## Brief:
From the first line of the data through the line containing "You are a computer-use", return each line exactly.

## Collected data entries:
========

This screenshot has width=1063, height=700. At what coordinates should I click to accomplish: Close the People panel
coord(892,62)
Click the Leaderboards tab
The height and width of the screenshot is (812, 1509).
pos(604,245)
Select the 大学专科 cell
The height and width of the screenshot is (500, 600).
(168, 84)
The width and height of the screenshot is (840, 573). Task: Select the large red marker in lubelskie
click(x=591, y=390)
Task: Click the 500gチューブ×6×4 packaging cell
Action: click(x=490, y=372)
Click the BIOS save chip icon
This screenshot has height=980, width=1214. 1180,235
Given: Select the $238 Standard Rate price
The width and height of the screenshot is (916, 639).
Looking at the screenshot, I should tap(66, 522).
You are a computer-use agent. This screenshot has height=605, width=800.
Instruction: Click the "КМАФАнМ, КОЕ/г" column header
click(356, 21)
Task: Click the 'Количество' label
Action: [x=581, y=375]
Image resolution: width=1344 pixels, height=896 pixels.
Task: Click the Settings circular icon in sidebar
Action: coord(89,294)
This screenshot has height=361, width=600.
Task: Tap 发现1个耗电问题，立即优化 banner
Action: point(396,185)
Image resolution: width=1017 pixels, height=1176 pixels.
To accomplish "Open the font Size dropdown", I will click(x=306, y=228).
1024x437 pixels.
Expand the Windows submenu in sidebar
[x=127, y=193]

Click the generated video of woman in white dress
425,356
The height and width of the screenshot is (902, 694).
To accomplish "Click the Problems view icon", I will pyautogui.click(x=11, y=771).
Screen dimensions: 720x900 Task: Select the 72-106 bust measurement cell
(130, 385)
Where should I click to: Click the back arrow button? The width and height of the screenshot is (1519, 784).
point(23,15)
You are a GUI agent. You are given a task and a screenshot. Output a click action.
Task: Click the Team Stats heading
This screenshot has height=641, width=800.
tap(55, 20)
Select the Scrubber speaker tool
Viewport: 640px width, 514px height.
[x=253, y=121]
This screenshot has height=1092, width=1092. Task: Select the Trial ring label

========

## Exercise answer:
This screenshot has width=1063, height=700. At what coordinates should I click to accomplish: Close the People panel
coord(892,62)
Click the Leaderboards tab
The height and width of the screenshot is (812, 1509).
pos(604,245)
Select the 大学专科 cell
The height and width of the screenshot is (500, 600).
(168, 84)
The width and height of the screenshot is (840, 573). Task: Select the large red marker in lubelskie
click(x=591, y=390)
Task: Click the 500gチューブ×6×4 packaging cell
Action: click(x=490, y=372)
Click the BIOS save chip icon
This screenshot has height=980, width=1214. 1180,235
Given: Select the $238 Standard Rate price
The width and height of the screenshot is (916, 639).
Looking at the screenshot, I should tap(66, 522).
You are a computer-use agent. This screenshot has height=605, width=800.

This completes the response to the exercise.